### [WHAT YOU WILL DO]
Type out the records that follow, exactly as given.
BEGIN
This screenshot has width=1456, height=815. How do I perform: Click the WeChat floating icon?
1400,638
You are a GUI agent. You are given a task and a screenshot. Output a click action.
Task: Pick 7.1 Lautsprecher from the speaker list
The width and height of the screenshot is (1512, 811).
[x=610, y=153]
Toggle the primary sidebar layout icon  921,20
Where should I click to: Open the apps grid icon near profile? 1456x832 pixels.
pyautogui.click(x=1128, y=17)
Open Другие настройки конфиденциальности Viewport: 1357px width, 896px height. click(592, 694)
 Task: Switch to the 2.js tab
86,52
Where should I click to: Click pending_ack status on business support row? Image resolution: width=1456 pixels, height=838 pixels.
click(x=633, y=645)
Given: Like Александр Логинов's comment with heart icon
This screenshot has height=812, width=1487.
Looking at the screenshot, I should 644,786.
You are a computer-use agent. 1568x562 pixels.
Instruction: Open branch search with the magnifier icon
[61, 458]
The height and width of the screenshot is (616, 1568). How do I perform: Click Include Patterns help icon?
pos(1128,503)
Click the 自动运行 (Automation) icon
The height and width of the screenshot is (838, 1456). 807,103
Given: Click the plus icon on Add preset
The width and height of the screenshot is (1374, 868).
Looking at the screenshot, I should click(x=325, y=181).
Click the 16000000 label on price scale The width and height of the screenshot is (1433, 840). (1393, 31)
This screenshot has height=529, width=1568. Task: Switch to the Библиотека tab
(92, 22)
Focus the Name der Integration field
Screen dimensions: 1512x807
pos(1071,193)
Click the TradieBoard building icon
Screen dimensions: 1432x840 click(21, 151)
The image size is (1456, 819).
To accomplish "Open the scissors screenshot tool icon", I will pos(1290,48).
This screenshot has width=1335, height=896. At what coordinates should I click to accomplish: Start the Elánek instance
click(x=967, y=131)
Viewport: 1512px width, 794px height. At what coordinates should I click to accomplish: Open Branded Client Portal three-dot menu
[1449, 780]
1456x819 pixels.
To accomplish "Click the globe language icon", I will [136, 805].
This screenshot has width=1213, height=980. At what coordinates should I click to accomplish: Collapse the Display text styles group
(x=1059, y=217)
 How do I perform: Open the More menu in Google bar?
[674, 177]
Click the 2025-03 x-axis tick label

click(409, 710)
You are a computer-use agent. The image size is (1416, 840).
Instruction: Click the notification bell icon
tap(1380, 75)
END
### [RESPONSE]
This screenshot has width=1456, height=815. How do I perform: Click the WeChat floating icon?
1400,638
You are a GUI agent. You are given a task and a screenshot. Output a click action.
Task: Pick 7.1 Lautsprecher from the speaker list
The width and height of the screenshot is (1512, 811).
[x=610, y=153]
Toggle the primary sidebar layout icon  921,20
Where should I click to: Open the apps grid icon near profile? 1456x832 pixels.
pyautogui.click(x=1128, y=17)
Open Другие настройки конфиденциальности Viewport: 1357px width, 896px height. click(592, 694)
 Task: Switch to the 2.js tab
86,52
Where should I click to: Click pending_ack status on business support row? Image resolution: width=1456 pixels, height=838 pixels.
click(x=633, y=645)
Given: Like Александр Логинов's comment with heart icon
This screenshot has height=812, width=1487.
Looking at the screenshot, I should 644,786.
You are a computer-use agent. 1568x562 pixels.
Instruction: Open branch search with the magnifier icon
[61, 458]
The height and width of the screenshot is (616, 1568). How do I perform: Click Include Patterns help icon?
pos(1128,503)
Click the 自动运行 (Automation) icon
The height and width of the screenshot is (838, 1456). 807,103
Given: Click the plus icon on Add preset
The width and height of the screenshot is (1374, 868).
Looking at the screenshot, I should click(x=325, y=181).
Click the 16000000 label on price scale The width and height of the screenshot is (1433, 840). (1393, 31)
This screenshot has height=529, width=1568. Task: Switch to the Библиотека tab
(92, 22)
Focus the Name der Integration field
Screen dimensions: 1512x807
pos(1071,193)
Click the TradieBoard building icon
Screen dimensions: 1432x840 click(21, 151)
The image size is (1456, 819).
To accomplish "Open the scissors screenshot tool icon", I will pos(1290,48).
This screenshot has width=1335, height=896. At what coordinates should I click to accomplish: Start the Elánek instance
click(x=967, y=131)
Viewport: 1512px width, 794px height. At what coordinates should I click to accomplish: Open Branded Client Portal three-dot menu
[1449, 780]
1456x819 pixels.
To accomplish "Click the globe language icon", I will [136, 805].
This screenshot has width=1213, height=980. At what coordinates should I click to accomplish: Collapse the Display text styles group
(x=1059, y=217)
 How do I perform: Open the More menu in Google bar?
[674, 177]
Click the 2025-03 x-axis tick label

click(409, 710)
You are a computer-use agent. The image size is (1416, 840).
Instruction: Click the notification bell icon
tap(1380, 75)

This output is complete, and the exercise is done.